FIDELITY Life Assurance (Fidelity) recorded a 163 percent surge in insurance contract revenue to $4,4 billion for the half year ended June 30, 2023, buoyed by the significant growth in new policies written and an increase in US dollar-denominated business.
The revenue improvement is from last year’s comparative of $1,7 billion.
This comes as the greenback has become the preferred currency, with the Zimbabwe National Statistics Agency recently revealing that 80 percent of transactions in the country, as of last month, are now in US dollars.
“The first half of the year was characterised by rapid deterioration of the local currency and galloping inflation, which led to increased use of foreign currency in domestic transactions. In keeping with that trend, the business experienced an increase in the proportion of foreign currency revenue and operating expenses.
“The proportion of the US dollar business constituted 77 percent of the total insurance contract revenue compared to 25 percent in the same period the prior year,” Fidelity’s chairman, Livingstone Gwata, said in a statement accompanying the financials.

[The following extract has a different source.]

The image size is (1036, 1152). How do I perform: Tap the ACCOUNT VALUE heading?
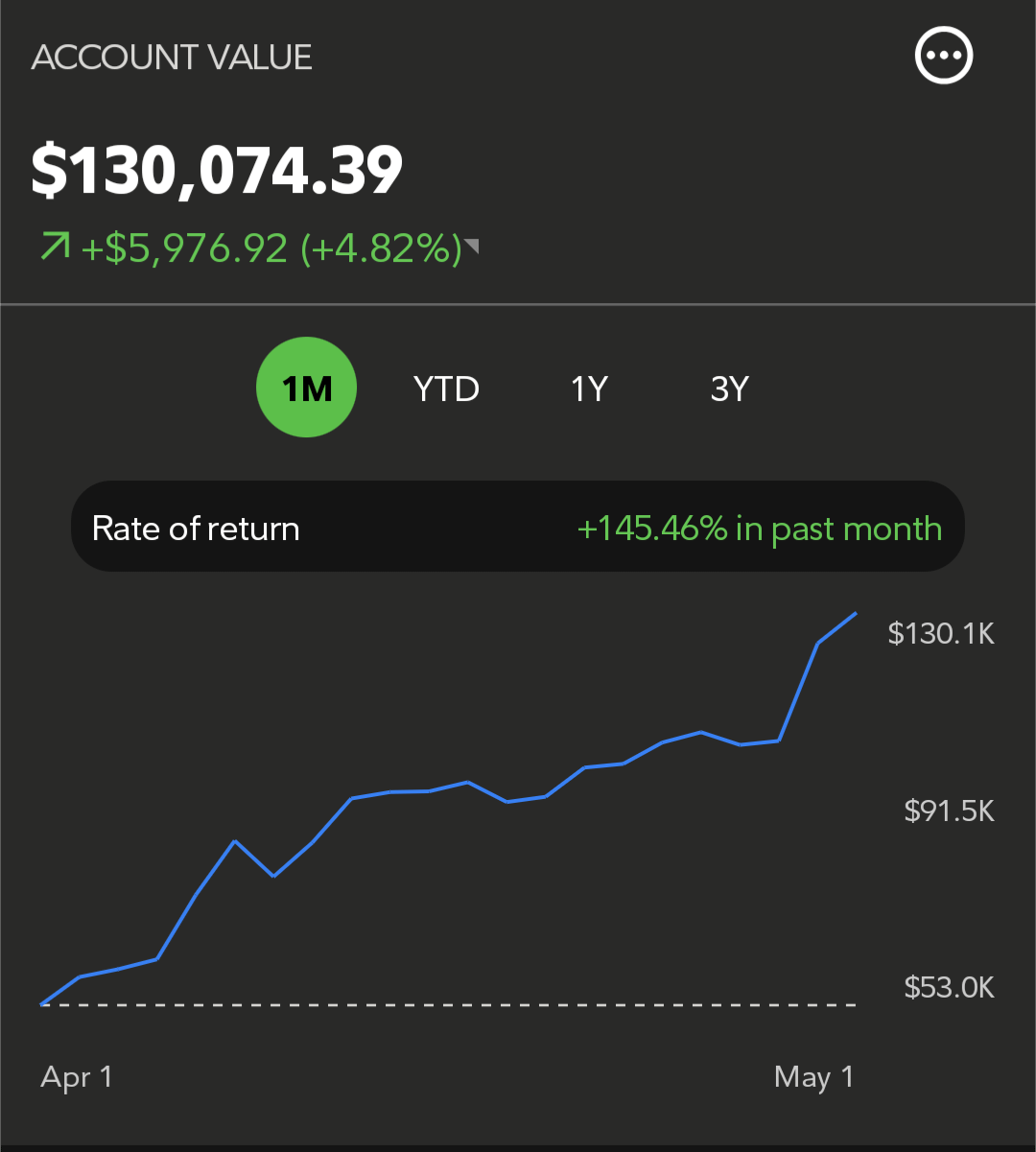pyautogui.click(x=173, y=58)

Profit for the half year period grew by 123 percent to $45,4 billion from $20,3 billion in 2022, driven by strong growth in insurance contract revenue and fair value gains in investment properties.
The group, however, recorded a negative insurance service result of $8,7 billion, owing mainly to the higher than insurance revenue growth in service costs due to inflationary pressures in Zimbabwe and the regional operation.
Gwata said despite the turbulence on the international and local terrain, the board and management managed to steer the ship through the rough waters and achieve the set targets for the period under review.
“I am pleased to announce strong performance on the core life and pensions business, which has registered a strong underwriting result almost blending with the dollarising economy, opening of three new branches to strengthen our footprint in the markets we serve for both life company and the funeral services,” he said.
“Significant loan book growth has been witnessed in the micro-lending division through successful unlocking of funding from our financiers.
“Local and international partnerships continue to buttress our business performance and are a key leverage in delivering value to our clientele.”
In the outlook, Gwata said the group expects the economy to continue trading predominantly in foreign currency until confidence in the local currency improves significantly.